*Problem requirements*
Below are the entries; give again exactly the lines from the one mentioning "The image size is (720, 1280)." through the one mentioning "The width and height of the screenshot is (1010, 766).", inclusive.

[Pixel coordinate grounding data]
________________________
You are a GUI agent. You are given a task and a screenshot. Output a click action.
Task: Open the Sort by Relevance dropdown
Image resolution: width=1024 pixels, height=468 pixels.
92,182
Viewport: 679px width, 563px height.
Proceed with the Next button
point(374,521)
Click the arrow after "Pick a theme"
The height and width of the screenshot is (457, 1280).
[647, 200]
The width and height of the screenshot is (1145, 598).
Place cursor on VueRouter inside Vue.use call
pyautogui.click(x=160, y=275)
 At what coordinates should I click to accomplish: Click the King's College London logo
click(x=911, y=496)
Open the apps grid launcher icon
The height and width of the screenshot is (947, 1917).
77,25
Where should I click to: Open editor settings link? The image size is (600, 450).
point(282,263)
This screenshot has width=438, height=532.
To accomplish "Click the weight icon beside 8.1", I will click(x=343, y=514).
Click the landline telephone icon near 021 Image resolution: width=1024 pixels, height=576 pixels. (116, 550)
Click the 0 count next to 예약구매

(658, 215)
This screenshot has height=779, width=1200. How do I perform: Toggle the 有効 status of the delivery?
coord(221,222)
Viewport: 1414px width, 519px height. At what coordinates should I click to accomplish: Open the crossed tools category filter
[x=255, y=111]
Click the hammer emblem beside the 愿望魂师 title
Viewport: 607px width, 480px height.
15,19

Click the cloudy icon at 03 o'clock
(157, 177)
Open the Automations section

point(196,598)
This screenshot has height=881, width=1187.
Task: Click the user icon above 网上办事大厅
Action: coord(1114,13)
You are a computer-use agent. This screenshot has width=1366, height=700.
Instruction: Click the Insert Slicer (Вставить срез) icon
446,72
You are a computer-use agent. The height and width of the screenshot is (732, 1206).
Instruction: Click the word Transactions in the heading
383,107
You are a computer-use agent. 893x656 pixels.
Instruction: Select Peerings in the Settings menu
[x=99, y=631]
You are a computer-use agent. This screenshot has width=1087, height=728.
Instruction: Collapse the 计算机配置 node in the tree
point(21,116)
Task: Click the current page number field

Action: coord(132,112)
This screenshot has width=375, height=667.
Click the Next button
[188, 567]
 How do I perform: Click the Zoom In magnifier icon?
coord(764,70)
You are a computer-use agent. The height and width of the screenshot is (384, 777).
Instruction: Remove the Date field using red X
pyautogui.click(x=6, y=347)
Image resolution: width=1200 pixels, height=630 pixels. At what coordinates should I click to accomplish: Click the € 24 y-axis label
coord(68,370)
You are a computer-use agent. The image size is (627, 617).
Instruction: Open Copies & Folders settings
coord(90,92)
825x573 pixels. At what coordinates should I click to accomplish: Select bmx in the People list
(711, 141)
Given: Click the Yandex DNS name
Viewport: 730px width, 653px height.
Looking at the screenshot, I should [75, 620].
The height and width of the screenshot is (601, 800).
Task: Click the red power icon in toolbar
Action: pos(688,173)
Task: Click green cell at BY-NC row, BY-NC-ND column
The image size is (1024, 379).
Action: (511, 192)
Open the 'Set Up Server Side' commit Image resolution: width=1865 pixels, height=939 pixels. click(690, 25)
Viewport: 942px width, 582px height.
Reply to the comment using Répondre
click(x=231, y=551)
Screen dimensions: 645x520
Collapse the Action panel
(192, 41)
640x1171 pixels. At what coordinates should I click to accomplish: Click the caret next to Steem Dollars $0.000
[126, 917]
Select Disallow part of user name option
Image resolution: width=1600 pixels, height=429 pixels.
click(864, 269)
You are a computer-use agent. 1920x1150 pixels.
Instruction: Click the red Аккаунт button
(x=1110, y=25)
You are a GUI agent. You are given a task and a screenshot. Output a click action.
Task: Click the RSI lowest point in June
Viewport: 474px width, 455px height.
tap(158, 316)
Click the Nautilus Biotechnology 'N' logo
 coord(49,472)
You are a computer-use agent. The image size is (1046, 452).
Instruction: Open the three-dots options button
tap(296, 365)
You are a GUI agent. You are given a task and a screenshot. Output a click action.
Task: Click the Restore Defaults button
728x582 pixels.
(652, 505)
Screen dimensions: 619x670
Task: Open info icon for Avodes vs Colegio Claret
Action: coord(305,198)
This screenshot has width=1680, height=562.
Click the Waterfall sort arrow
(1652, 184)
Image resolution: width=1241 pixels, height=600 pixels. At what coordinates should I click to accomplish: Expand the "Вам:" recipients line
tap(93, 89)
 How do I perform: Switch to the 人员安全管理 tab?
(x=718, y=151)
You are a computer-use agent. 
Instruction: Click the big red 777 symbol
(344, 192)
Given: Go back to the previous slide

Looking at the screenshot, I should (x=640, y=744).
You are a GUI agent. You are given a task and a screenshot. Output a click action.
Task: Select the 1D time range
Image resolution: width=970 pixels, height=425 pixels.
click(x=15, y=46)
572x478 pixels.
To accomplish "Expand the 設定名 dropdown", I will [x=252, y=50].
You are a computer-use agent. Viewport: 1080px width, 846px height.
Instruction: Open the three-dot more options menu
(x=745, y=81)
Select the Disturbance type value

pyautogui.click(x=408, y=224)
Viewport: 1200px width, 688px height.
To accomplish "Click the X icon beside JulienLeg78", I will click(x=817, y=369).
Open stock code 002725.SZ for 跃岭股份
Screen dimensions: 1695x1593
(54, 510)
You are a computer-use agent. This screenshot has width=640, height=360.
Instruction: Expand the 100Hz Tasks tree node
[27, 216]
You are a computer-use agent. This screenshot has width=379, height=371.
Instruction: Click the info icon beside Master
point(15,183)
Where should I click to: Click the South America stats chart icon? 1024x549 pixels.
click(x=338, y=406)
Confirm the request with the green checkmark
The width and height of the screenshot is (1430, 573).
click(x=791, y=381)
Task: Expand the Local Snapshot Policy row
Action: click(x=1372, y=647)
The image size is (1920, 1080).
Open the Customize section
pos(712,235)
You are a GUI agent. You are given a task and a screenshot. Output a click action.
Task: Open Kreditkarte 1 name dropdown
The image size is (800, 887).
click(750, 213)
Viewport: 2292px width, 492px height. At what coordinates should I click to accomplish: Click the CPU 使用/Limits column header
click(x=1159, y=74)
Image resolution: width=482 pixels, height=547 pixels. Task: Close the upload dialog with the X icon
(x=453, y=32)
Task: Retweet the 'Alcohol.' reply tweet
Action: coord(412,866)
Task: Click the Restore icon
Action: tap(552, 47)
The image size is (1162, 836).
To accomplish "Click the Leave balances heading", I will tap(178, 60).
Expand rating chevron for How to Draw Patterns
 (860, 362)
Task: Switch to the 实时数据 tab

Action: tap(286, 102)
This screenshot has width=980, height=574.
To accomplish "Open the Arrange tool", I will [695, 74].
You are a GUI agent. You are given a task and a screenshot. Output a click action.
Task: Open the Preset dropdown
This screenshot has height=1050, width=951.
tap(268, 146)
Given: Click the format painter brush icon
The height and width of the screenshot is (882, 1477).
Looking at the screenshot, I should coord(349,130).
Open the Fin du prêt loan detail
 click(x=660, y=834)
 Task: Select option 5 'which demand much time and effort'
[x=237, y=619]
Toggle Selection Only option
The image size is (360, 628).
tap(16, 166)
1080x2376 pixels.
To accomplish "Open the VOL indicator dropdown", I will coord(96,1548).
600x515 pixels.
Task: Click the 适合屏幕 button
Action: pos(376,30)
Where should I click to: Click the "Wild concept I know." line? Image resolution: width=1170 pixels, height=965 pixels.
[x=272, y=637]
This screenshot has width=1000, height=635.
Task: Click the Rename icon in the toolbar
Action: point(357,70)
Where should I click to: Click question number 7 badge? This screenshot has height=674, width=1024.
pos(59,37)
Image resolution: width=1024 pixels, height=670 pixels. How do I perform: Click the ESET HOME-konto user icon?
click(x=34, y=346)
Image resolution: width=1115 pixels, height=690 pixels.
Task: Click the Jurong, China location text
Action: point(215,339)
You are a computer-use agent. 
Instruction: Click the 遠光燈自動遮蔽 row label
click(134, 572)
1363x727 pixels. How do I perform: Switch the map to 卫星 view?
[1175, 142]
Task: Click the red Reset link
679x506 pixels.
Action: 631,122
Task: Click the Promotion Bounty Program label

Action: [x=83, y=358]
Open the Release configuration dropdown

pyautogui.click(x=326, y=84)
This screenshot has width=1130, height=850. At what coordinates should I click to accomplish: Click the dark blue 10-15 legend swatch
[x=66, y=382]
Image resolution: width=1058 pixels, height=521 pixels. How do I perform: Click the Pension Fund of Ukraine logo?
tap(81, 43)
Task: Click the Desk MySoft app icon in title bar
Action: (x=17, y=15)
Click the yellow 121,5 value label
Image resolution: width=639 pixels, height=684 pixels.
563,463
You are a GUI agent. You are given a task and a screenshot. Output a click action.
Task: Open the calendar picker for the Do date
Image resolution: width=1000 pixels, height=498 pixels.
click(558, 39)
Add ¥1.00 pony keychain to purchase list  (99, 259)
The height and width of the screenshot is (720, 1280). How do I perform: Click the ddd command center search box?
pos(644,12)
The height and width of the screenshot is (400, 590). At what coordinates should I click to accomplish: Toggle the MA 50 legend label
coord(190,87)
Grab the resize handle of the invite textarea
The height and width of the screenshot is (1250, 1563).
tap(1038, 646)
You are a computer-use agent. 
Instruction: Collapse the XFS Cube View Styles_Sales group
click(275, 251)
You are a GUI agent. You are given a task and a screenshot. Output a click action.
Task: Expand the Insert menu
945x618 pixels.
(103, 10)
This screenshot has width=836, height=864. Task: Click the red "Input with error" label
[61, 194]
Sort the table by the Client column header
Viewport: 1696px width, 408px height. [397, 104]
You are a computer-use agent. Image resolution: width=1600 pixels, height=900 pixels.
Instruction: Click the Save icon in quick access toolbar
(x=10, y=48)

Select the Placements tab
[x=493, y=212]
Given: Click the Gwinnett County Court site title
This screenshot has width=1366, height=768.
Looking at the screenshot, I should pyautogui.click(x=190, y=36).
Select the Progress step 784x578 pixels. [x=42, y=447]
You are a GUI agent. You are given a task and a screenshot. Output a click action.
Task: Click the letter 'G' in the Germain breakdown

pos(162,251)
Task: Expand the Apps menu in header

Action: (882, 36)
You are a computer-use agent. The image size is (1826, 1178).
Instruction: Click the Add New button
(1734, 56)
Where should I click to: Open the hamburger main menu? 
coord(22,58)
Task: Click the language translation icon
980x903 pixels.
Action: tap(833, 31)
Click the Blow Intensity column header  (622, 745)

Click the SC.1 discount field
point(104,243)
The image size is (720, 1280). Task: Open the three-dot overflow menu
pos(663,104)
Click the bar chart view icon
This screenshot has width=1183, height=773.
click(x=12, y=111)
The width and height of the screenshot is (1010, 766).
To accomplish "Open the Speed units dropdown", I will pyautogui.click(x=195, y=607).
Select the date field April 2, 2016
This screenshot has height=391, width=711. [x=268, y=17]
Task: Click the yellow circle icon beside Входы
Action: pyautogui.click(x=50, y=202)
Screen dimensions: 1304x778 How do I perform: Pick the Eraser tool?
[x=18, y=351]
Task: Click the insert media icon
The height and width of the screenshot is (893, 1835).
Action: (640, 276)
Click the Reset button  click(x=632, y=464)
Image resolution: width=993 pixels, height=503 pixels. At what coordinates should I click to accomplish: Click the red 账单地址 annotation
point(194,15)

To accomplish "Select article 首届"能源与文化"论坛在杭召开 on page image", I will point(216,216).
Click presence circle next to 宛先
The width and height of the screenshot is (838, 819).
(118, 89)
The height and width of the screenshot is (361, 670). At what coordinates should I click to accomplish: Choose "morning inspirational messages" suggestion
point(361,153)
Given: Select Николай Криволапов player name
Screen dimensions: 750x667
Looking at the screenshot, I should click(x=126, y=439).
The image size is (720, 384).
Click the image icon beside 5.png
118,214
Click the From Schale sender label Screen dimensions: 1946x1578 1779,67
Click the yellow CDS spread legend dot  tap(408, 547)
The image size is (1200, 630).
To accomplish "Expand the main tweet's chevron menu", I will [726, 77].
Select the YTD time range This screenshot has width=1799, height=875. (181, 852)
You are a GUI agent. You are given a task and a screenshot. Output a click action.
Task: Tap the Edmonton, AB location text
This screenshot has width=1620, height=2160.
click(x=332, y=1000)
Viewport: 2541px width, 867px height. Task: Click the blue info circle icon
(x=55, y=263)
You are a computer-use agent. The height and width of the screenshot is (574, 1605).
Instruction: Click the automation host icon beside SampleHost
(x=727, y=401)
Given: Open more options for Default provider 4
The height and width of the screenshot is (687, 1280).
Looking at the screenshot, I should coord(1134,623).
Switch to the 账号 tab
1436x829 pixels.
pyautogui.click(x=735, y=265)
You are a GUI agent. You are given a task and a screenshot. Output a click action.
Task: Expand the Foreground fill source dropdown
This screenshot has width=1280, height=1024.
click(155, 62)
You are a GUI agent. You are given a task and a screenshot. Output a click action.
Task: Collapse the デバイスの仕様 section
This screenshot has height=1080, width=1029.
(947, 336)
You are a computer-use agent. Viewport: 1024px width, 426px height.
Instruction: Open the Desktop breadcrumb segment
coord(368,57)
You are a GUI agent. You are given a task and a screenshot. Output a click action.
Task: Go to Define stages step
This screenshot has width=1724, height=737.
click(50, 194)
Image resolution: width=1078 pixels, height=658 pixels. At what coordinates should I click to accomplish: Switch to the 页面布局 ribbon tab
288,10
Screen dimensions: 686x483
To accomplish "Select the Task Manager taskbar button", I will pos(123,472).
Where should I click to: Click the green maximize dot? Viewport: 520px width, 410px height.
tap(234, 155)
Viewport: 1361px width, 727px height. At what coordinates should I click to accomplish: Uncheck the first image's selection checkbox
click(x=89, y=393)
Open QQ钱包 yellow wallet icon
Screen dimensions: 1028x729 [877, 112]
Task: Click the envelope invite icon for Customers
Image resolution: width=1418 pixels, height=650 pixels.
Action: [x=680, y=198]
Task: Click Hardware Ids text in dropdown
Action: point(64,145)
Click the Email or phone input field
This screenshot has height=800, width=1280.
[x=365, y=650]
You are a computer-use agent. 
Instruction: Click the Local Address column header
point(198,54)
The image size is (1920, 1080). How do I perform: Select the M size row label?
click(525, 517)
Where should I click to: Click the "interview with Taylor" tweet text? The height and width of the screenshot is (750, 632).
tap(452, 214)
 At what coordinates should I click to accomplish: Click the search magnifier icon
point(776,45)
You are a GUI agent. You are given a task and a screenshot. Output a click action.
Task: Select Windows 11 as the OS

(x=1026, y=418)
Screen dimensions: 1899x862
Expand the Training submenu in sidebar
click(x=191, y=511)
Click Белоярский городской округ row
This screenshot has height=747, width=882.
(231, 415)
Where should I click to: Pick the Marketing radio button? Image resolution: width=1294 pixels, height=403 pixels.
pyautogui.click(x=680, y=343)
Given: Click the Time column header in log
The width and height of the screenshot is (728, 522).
________________________
*Answer to this task*
The image size is (720, 1280). Task: Open the three-dot overflow menu
pos(663,104)
Click the bar chart view icon
This screenshot has width=1183, height=773.
click(x=12, y=111)
The width and height of the screenshot is (1010, 766).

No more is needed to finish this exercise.